We have a buzzer system in my house, so that if I need my mum or my carer they know I require their help. Before Alfie, that buzzer would be going off pretty much all day, every day. But now, I only have to buzz them if there is something I need that Alfie cannot do like make me a cup of tea – although he is so clever it wouldn’t surprise me if he didn’t go and make me a cup of tea one of these days! Alfie will also do other everyday tasks such as opening doors, turning lights on and off, or fetching the post. He is also trained to find and bring a human to me if I need human help and will fetch my feeding tube bag so I can change my dressing on my own.
Practice makes perfect
Alfie loves to work and whilst he is super confident in carrying out all of these tasks, we practice them most days so that he continues to remember all of the commands. We both also find him learning new tasks super exciting and rewarding too.

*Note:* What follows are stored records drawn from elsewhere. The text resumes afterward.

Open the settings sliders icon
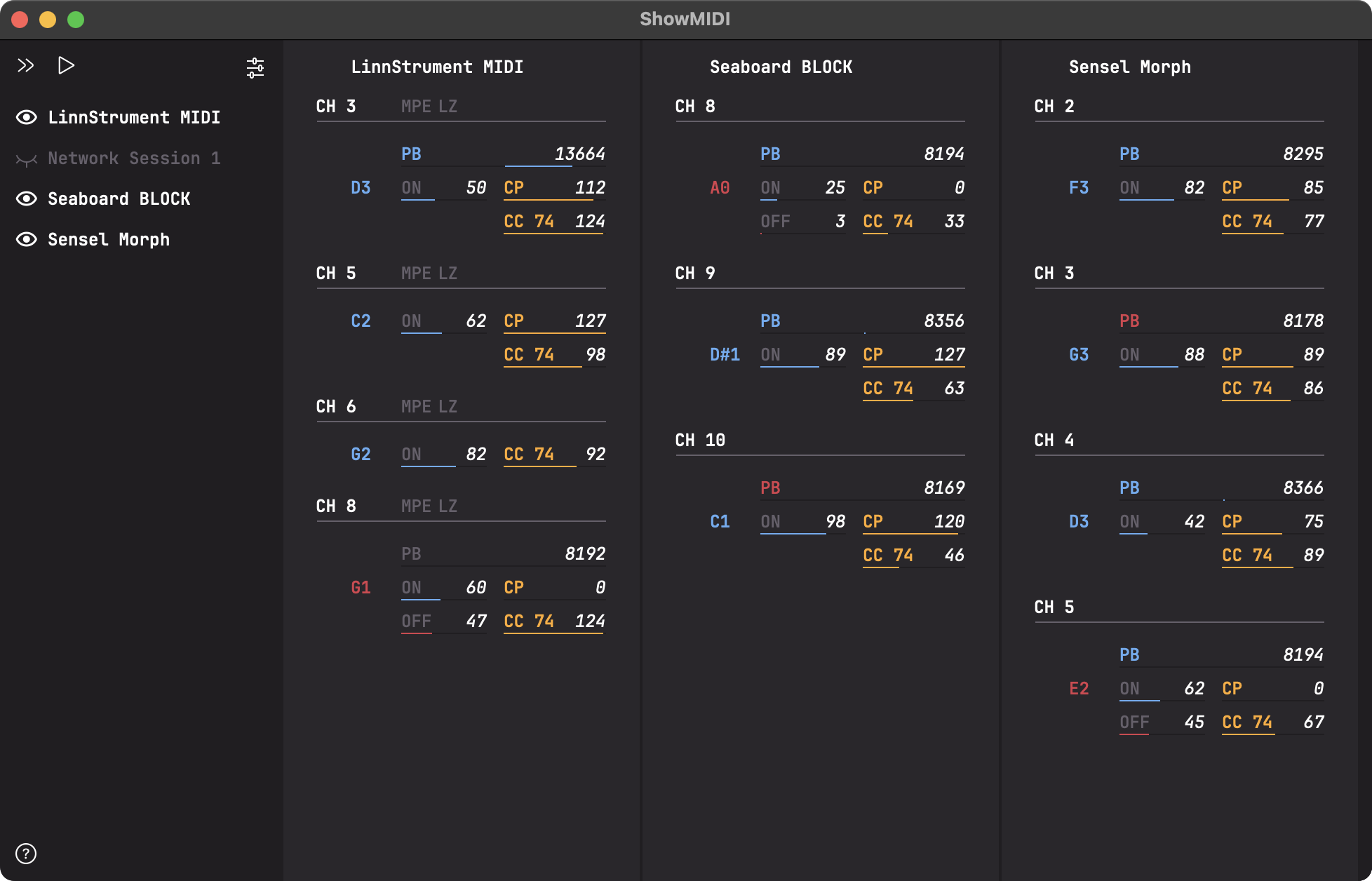tap(255, 68)
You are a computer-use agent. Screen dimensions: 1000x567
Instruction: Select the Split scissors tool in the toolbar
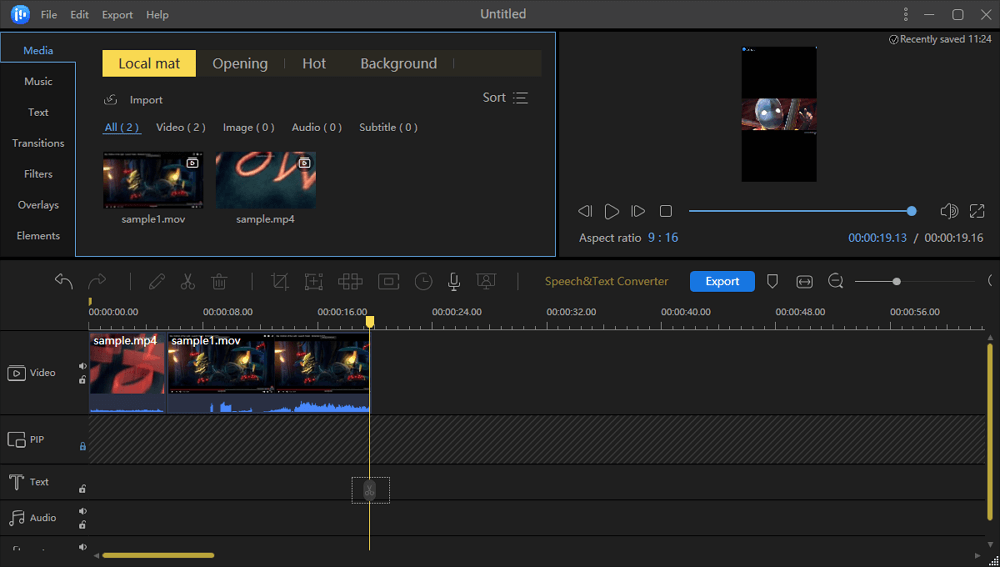187,282
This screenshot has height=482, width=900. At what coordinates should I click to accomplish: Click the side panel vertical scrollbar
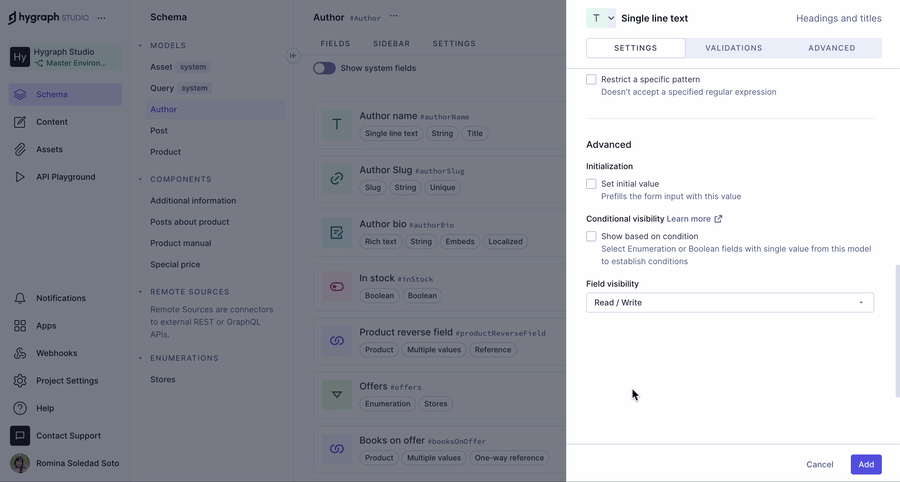click(x=896, y=330)
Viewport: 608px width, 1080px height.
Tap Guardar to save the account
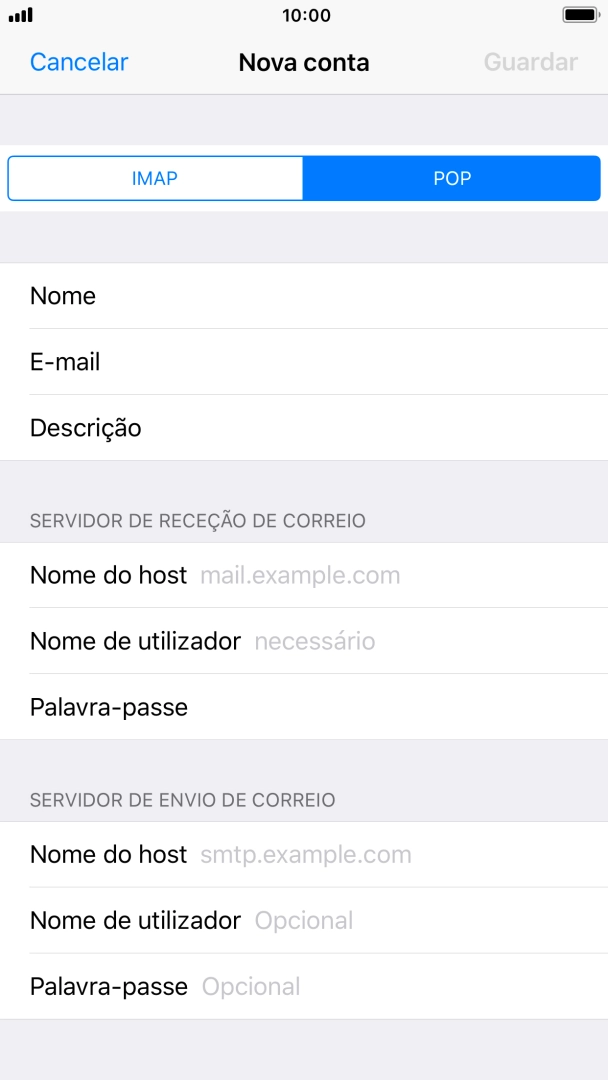[530, 62]
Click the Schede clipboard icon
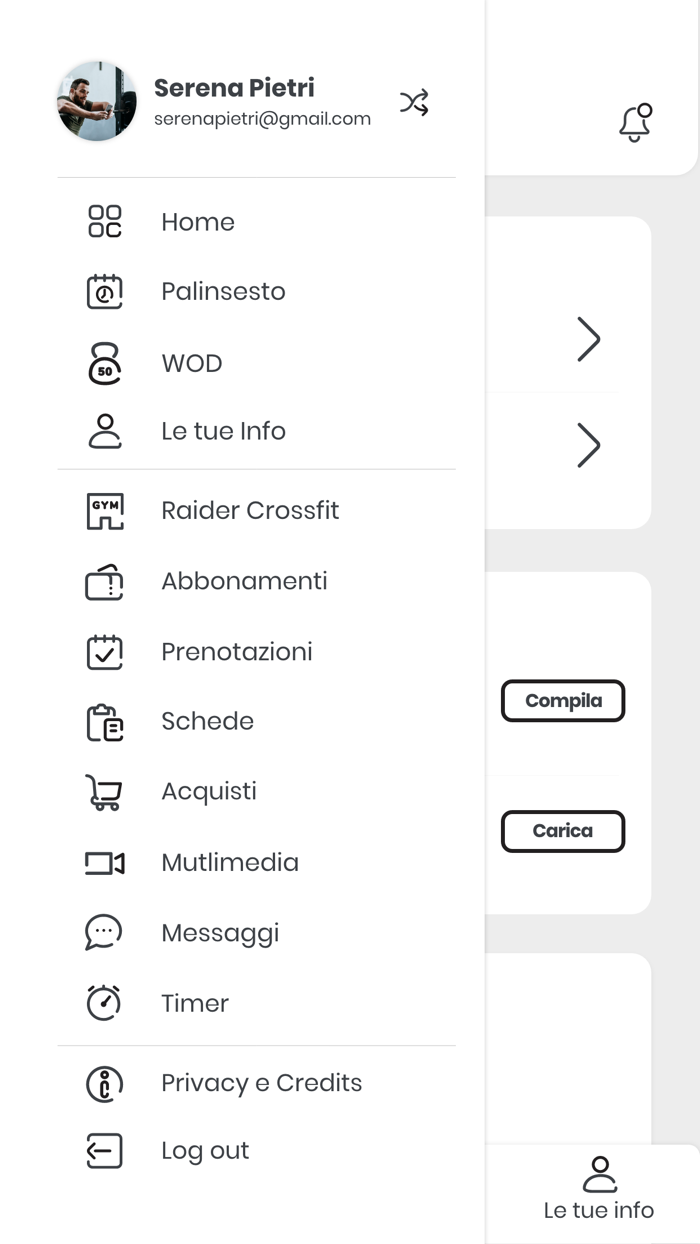This screenshot has width=700, height=1244. [x=105, y=722]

Having Alfie has had an incredibly positive effect on both my physical and mental health. Alfie motivates me to get out of bed every day and to make the most of that day. He gets me out in the fresh air, which makes me feel so much more alive, and he encourages me to play with him which in turn has helped to strengthen some of the muscles in my arms. It is great for my Ehlers Danlos Syndrome and having to get out of bed every day to tend to his needs has really helped me to gain much more body strength. I haven’t had to see my therapist at all this year because Alfie seems to sense when I am feeling anxious or ‘down in the dumps’, something which he wasn’t trained to do, and he is amazing at calming me down.
A brighter future
My future now that I have Alfie seems so much brighter than ever. I see myself and Alfie living together more independently, in supported living, and knowing that I will have Alfie there with me makes me feel much more content and less worried about this. My future with Alfie is going to be filled with so much love, loyalty, companionship, and I know we are going to create some amazing, precious memories together that will last for a lifetime.